# Stc 1000 Replacement Temp Probe



## kevin_smevin (11/10/11)

Hi All.

I've got a stc 1000 thermostat and i think the temp probe is shagged. Anyone know where i can get a replacement?

Cheers


----------



## Yob (11/10/11)

yum yum yum said:


> Hi All.
> 
> I've got a stc 1000 thermostat and i think the temp probe is shagged.

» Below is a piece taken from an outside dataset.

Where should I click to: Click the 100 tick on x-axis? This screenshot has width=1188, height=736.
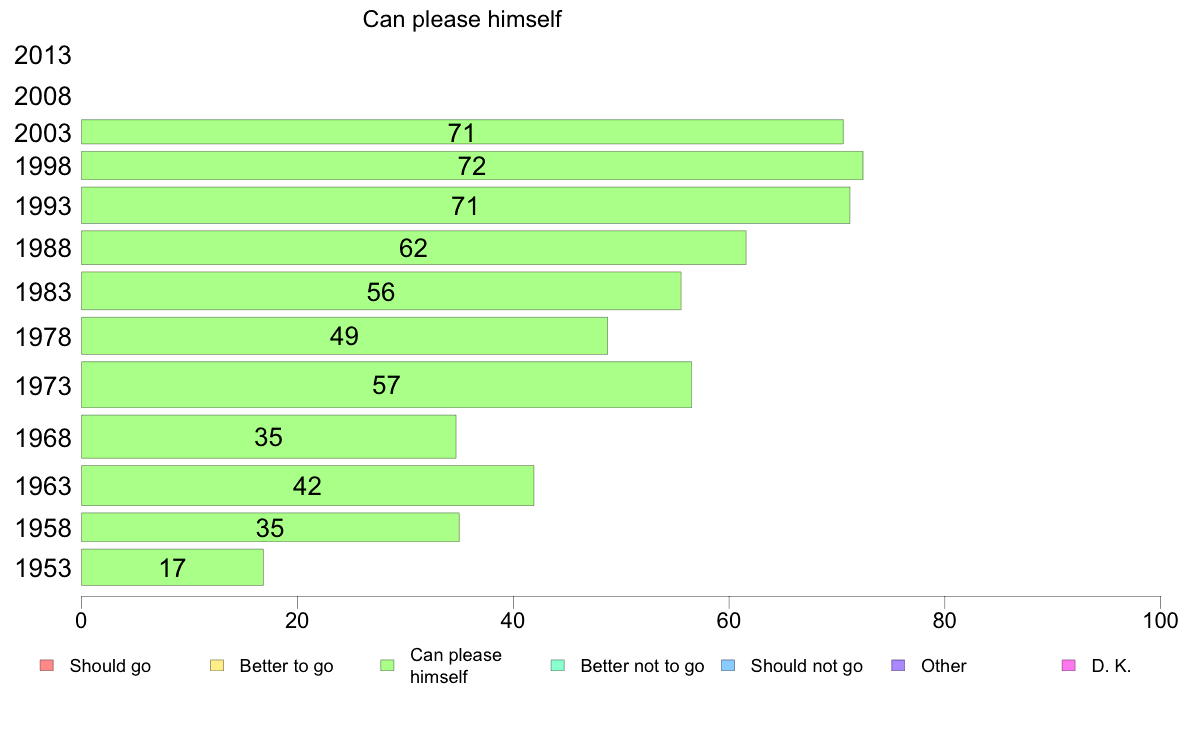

Anyone know where i can get a replacement?
> 
> Cheers




ask for a replacement, thay will send a whole new unit.... least thats what I did...


----------



## adryargument (11/10/11)

iamozziyob said:


> ask for a replacement, thay will send a whole new unit.... least thats what I did...



+1 works everytime.


----------



## Silo Ted (11/10/11)

Anyone know where I can get a stainless steel probe, to fit to my electric urn? 
Somewhere apart from craftbrwer?


----------



## DU99 (11/10/11)

as in temp sensor..could try ebay


----------



## stux (11/10/11)

Silo Ted said:


> Anyone know where I can get a stainless steel probe, to fit to my electric urn?
> Somewhere apart from craftbrwer?



http://mashmaster.com.au/p/366867/ntc-sens...e-brewmate.html


----------